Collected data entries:
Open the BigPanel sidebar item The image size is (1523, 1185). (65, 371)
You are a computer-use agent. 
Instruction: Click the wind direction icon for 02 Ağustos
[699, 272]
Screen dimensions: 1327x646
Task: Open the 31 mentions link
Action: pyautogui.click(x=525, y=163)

▶ _Problem statement_:
Would you copy out all of the entries exactly?

▶ _Answer to this problem_:
Open the BigPanel sidebar item The image size is (1523, 1185). (65, 371)
You are a computer-use agent. 
Instruction: Click the wind direction icon for 02 Ağustos
[699, 272]
Screen dimensions: 1327x646
Task: Open the 31 mentions link
Action: pyautogui.click(x=525, y=163)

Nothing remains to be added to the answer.